Natürlich zeigt sich das Orchester mit einem gut geprobten Tourneeprogramm von seiner besten Seite. Und dass Daniele Gatti auch in der französischen Musik zu Hause ist, hat er mehr als nur ein Mal bewiesen. Wer wagt es schon, einem gegenüber der französischen Musik immer noch reservierten Publikum ein Werk von Henri Dutilleux („Métaboles pour grand orchestre“) vorzusetzen, die Musik eines Komponisten also, der unter den Zeitgenossen im Schatten von Pierre Boulez stand und bei uns eigentlich noch immer zu den Unbekannten zählt? Leicht zu fassen ist seine Musik für den Hörer nicht. Sie fordert Geduld, Hinhören und die Bereitschaft, sich auf ein kleines Abenteuer einzulassen. Auch hier dominiert – wie bei Debussy – eine irisierende Farbenpracht. Dazu kommen kräftige Akkorde, die das Orchester akkurat und virtuos über die Klangflächen streut.
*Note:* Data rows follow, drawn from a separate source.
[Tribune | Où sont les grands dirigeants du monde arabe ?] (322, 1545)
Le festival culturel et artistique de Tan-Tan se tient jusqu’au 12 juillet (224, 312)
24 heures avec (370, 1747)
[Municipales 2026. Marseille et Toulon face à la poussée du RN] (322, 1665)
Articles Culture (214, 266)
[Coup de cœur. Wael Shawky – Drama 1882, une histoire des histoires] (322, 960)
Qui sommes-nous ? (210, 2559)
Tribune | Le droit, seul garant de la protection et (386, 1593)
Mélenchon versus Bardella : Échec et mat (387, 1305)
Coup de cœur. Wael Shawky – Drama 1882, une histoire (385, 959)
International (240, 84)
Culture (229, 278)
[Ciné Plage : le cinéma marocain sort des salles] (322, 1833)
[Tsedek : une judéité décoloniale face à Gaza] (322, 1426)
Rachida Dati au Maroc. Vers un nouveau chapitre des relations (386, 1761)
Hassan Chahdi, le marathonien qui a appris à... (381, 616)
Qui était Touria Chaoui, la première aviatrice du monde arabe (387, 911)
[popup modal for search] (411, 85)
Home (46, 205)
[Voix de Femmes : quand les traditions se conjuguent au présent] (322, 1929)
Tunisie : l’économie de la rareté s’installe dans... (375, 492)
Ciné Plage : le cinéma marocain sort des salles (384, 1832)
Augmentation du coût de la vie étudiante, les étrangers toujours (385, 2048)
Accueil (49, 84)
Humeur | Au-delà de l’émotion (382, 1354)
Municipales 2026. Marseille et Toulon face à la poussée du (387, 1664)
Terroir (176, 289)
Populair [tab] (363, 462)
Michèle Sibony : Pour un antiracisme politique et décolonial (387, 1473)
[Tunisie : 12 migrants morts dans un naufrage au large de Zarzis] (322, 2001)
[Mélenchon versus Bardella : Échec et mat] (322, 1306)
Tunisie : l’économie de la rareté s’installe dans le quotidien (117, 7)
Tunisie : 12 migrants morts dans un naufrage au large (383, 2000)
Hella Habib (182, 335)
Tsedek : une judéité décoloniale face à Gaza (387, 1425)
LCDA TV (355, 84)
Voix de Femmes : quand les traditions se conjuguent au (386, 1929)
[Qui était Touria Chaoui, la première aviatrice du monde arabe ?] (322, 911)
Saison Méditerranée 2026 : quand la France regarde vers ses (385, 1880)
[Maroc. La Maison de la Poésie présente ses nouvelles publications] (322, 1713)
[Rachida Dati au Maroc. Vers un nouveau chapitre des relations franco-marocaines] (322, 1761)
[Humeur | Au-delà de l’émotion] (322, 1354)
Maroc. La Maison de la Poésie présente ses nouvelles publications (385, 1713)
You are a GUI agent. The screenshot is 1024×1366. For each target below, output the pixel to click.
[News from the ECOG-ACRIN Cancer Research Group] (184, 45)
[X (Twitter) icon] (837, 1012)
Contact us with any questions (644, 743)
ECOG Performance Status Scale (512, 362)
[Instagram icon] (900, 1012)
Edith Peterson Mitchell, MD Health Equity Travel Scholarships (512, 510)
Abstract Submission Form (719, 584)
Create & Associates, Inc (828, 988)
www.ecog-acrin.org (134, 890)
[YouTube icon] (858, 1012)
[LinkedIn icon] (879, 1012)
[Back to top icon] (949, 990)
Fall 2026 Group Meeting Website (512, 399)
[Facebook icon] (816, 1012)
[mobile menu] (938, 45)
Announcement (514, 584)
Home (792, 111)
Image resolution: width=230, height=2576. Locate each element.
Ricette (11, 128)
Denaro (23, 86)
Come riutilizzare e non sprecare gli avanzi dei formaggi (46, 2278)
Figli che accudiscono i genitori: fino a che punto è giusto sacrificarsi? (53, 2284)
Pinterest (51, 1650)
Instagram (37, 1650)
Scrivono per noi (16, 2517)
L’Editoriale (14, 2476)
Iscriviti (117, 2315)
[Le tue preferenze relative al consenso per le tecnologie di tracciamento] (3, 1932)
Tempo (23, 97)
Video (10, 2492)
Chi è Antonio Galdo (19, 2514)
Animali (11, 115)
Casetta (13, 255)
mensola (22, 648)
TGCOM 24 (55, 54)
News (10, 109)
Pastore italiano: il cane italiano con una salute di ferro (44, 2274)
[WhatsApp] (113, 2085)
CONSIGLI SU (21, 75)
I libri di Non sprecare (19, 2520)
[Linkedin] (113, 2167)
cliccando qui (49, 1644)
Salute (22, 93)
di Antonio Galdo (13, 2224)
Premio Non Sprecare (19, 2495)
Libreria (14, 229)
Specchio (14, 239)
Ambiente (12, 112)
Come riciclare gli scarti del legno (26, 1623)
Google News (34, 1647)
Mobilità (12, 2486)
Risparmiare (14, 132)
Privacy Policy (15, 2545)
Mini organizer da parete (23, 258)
Den Schlusspunkt setzte Igor Strawinskys „Petruschka“-Revision aus dem Jahr 1947, die doch in einigen Passagen beträchtlich von der originalen (und um einiges virtuoseren) Ballettmusik aus 1911 abweicht. Immer wieder neu frappiert dabei die Selbstverständlichkeit, mit der hier ein wienerischer Walzer-Ländler aus der Feder Josef Lanners von einer irritierenden Mohrenmusik gleichsam unterspült wird.
Das als erstes Stück nach der Pause gespielte 1. Cellokonzert von Camille Saint-Saëns wirkte angesichts der feurigen Farbenpracht des übrigen Programms ein wenig blass und wie hinter einen unsichtbaren akustischen Vorhang gezogen, auch wenn sich Sol Gabetta, die junge argentinische Solistin, um Notendeutlichkeit und virtuos-leichtes Laufenlassen bemühte. Als Zugabe spielte sie die kammermusikalische Bearbeitung eines Lieds von Gabriel Fauré („Après un rêve“).